- **Selection**

====================

Pacers vs. Bulls Spiderwebs - Game 5

As a supplement to the playoff game recaps, we’re going to post Synergy “spiderwebs.” This will show the offensive distribution in plays and points for each team. The data is provided by the fantastic site mySynergySports. Hopefully, it will help us understand each team’s approach, as well as what worked and what didn’t.

Click here for others in the series.

Bulls Offense

Because spiderwebs operate on percentages of totals, and because Chicago hit a ridiculous 8-for-15 from three point range in Spot Ups, the visual on the chart above wasn’t as striking as I was hoping it would be.  Therefore, I’ll need to direct you to look past the big spike in Spot Ups, and once more at the PnR ballhandler.

Last night, the Chicago Bulls scored 116 points and posted an offensive efficiency of over 124.   They got 15 points out of 13 PnR Ball Handler plays, or about 1.15 PPP.  In the two games in Conseco, their offensive efficiency was less than 99 points per 100.  Take a look at the spiderweb for those games:

From the Game 4 Spiderwebs:

In two games at Conseco Fieldhouse, the Pacers’ defense has completely choked off Chicago’s use of the PnR Ball Handler.  The Bulls have only been able to finish this 22 times, and in those 22 times, only scored five (5) points, or 0.23 PPP.  Couple that with the reduced damage by the Bulls on their offensive glass (31% in Indy vs. 45% in Chicago), and the Pacers have been able to hold the Bulls Offense to less than a point per possession.

Clearly, the Pacers were unable to sustain their defensive success in Game 5.  It’s fair to question whether success against the PnR Ball Handler is a leading or trailing indicator, but future opponents of the Chicago Bulls may want to consider the two spiderwebs to follow.

In Games 1 and 5, Chicago got 13% of their plays out of the PnR Ball Handler and scored 1.18 PPP on them.  They won both games, posting offensive efficiencies of 122.6 and 124.4, respectively.

In Games 2, 3, & 4 of the series, Chicago again got 13% of their plays out of the PnR Ball Handler, but only managed 0.36 PPP.  Their offensive efficiency dropped to 102.0, 102.4, and 97.0, respectively.  They still won two of the three games, but easily could have lost all three.

It’s a small sample size, so it’s far from definitive.  Take it for what it’s worth.

For reference, here is the series-to-date spiderweb for the Chicago Offense.

Pacers Offense

Over the course of this series, the Pacers have managed only 101.4 points per 100.  However, if you take out Game 1 — which featured a fluky Pacer shooting performance — that drops to 97.8.

I lifted that last sentence almost verbatim from the Game 4 Spiderwebs, updating only the numbers to include Game 5.  Why?  Because it’s basically the offensive story of the series (and maybe overall) for the Pacers.  The Bulls have a great defense, the Pacers have – at best – a mediocre offense.  Put the two together, and…

Where the defense was encouraging in this series, the offense was thoroughly discouraging.  Danny Granger (21.6 ppg, .522 eFG%) picked up his game, and an argument could be made that Danny’s performance in a 1-4 losing series with these kind of offensive numbers only serves to underscore that he cannot carry a playoff team.  The big problems will need a more thorough and lengthy discussion, which we will have later, but we can touch on them now.

====================

- **Problem requirements**
Answer from the Pacers–Bulls Game 5 spiderwebs post:
(a) How many points did the Bulls score in Game 5?
(b) Across the two games at Conseco Fieldhouse, how many points did Chicago score on its 22 PnR Ball Handler finishes?
(c) What scoring average does the post give for Danny Granger?

====================

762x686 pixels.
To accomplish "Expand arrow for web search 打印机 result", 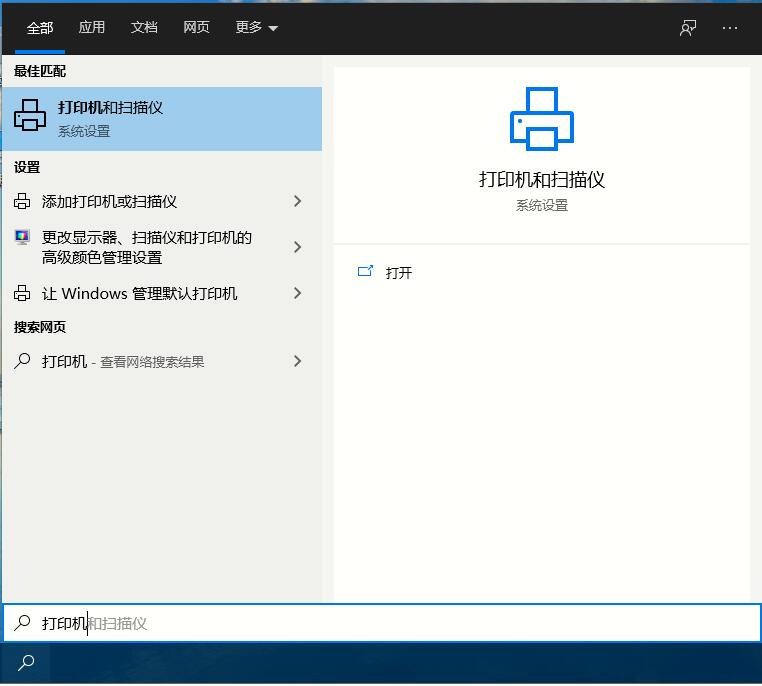I will [297, 361].
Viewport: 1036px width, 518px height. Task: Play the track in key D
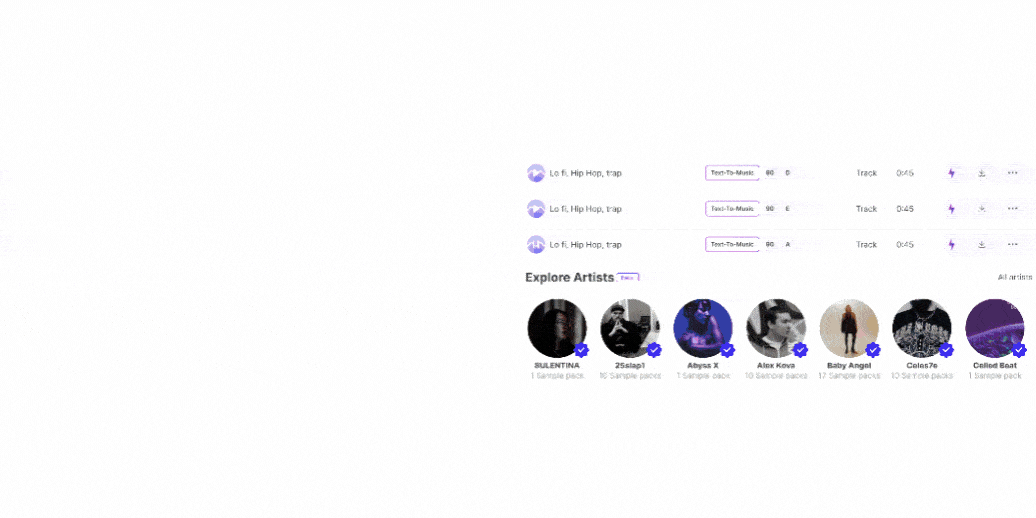tap(536, 173)
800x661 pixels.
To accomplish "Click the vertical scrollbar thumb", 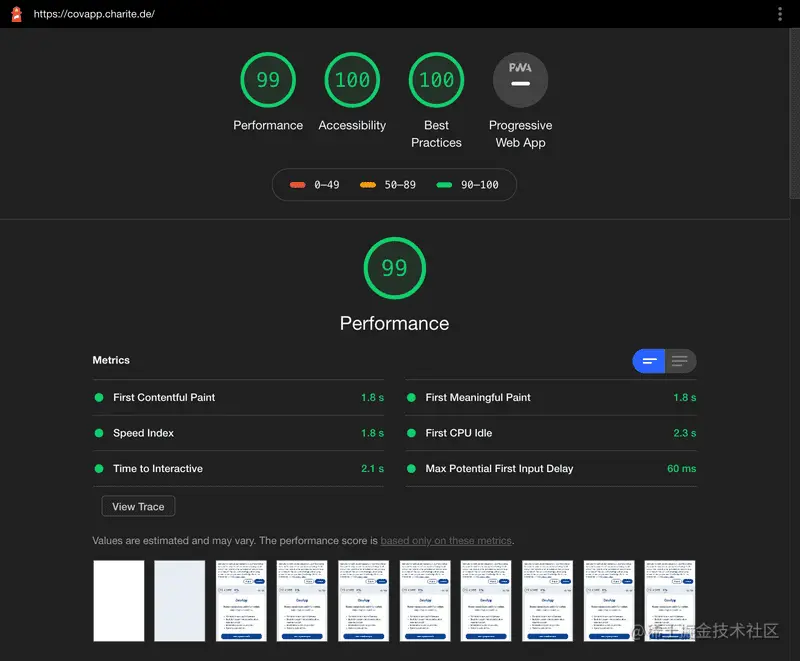I will (795, 113).
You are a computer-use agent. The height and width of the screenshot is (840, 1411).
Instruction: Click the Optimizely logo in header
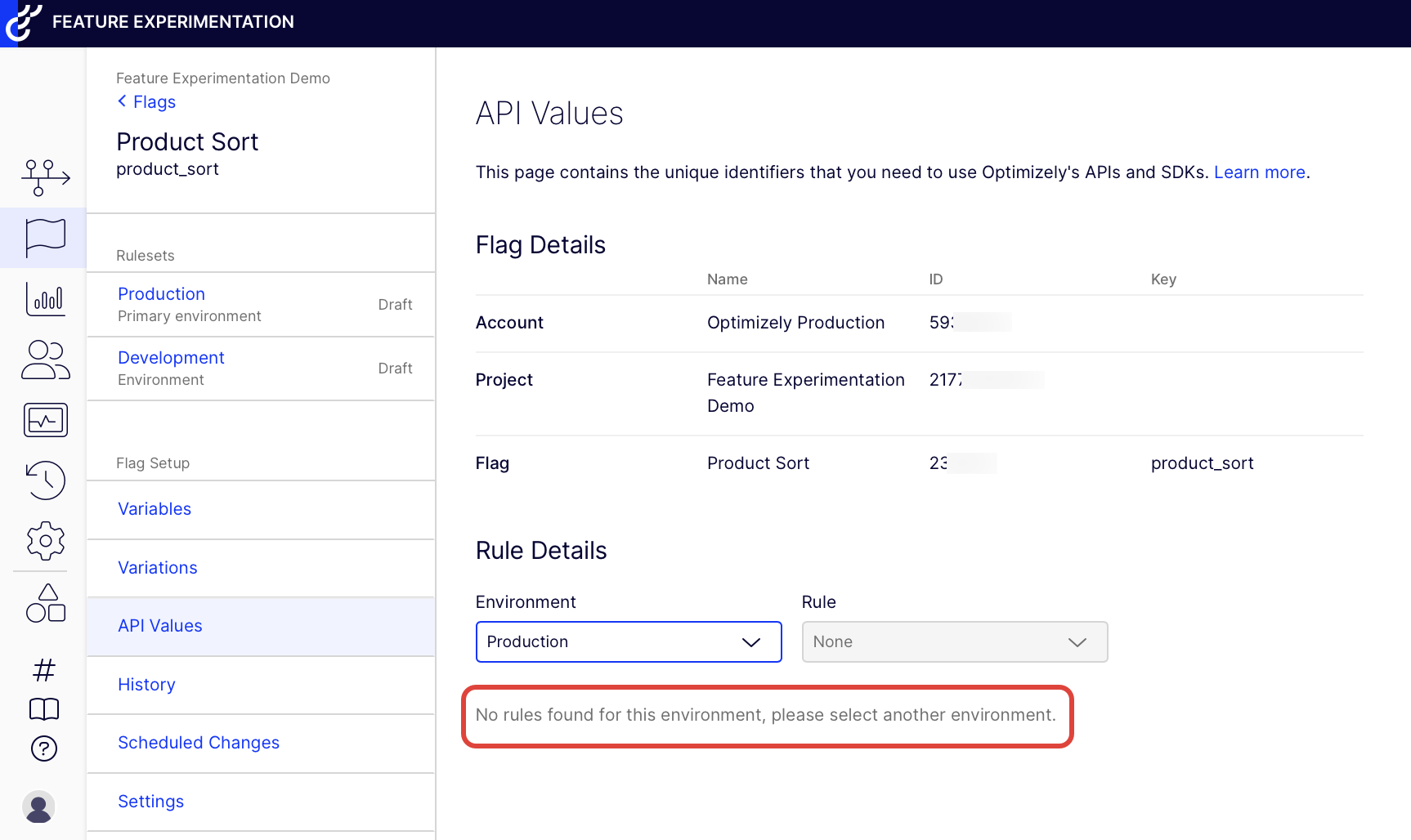[x=23, y=22]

====================

- **Final result**
(a) 116 points.
(b) Five points, or 0.23 PPP.
(c) 21.6 points per game.